Расселовская первая реакция на свои непреднамеренные, нежелаемые контртривиальные Principia шла по той же схеме, что и классические попытки XVII в. спасти догматизм. Я упомянул две из них: 1) держаться первоначальной евклидианской программы и либо пробиться сквозь строй гипотез к первым принципам, либо напрячь интуицию и обратить парадоксальные спекуляции вчерашнего дня в сегодняшнюю очевидность или, если это не поможет, 2) попытаться путем оправдания индукции направить истину снизу наполнять всю систему.
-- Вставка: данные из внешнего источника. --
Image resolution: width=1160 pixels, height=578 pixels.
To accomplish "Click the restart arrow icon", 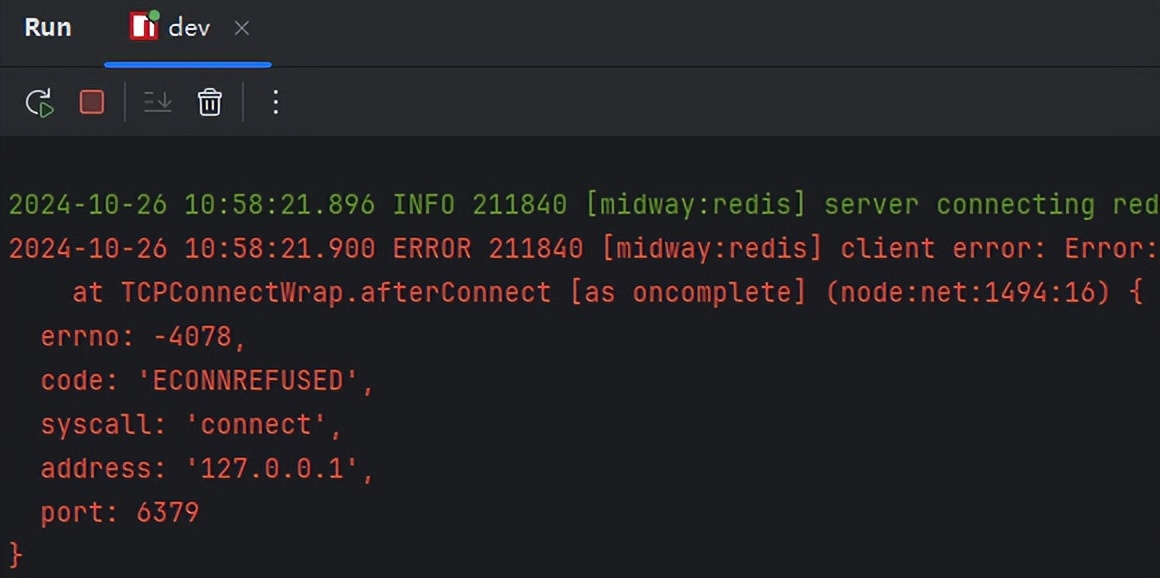I will [x=39, y=101].
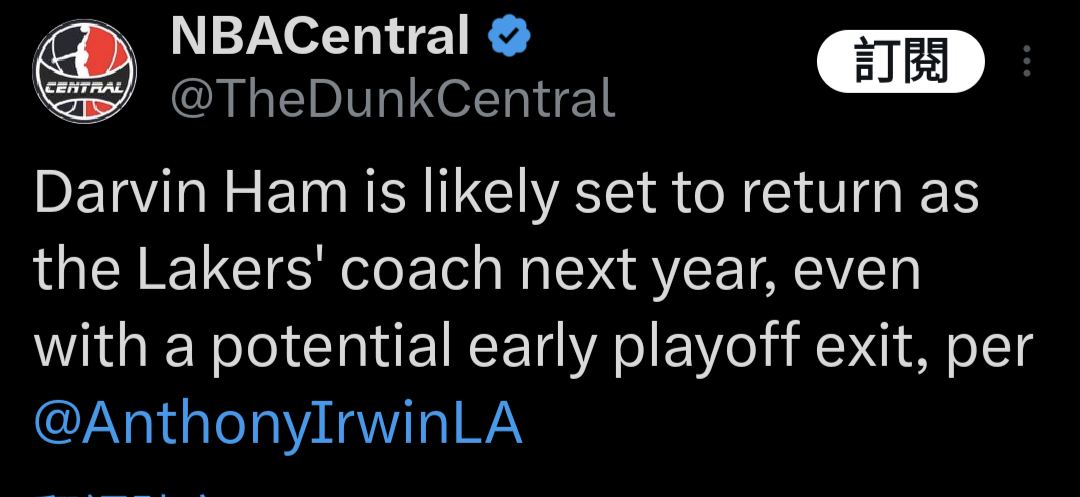Screen dimensions: 1080x497
Task: Click "coach next year" in the post
Action: point(559,273)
1) Подобно тому, как Ньютон надеялся объяснить закон всемирного тяготения принципом картезианской толчковой механики, Рассел надеялся на тривиализацию аксиомы редуцируемости. "Хотя кажется весьма невероятным, ― писал он, ― что эта аксиома оказалась бы ложной, ни в коей мере не невероятно, что будет обнаружено, что она дедуцируема из других более фундаментальных и более очевидных аксиом" (Russell, Whitehead, 1925, р. 59-60). Позже он отказался от этой надежды: "С чисто логической точки зрения, я не вижу каких-либо причин верить, что аксиома редуцируемости логически необходима… Включение этой аксиомы в систему логики есть, следовательно, дефект, даже если аксиома эмпирически истинна" (Russell, 1919, р. 193).

Рассел описал эту стандартную схему рассуждений в отношении аксиомы о параллельных (Russell, 1903, § 353):

"С кантианской точки зрения было необходимо поддерживать, что все аксиомы самоочевидны ― точка зрения, которую честным людям трудно было распространить на аксиому о параллельных. Отсюда возникал поиск более правдоподобных (plausible) аксиом, которые могли бы быть объявлены истинами а priori. Но хотя много таких аксиом было предложено, все они по здравому разумению могли бы быть поставлены под сомнение, и этот поиск вел только к скептицизму."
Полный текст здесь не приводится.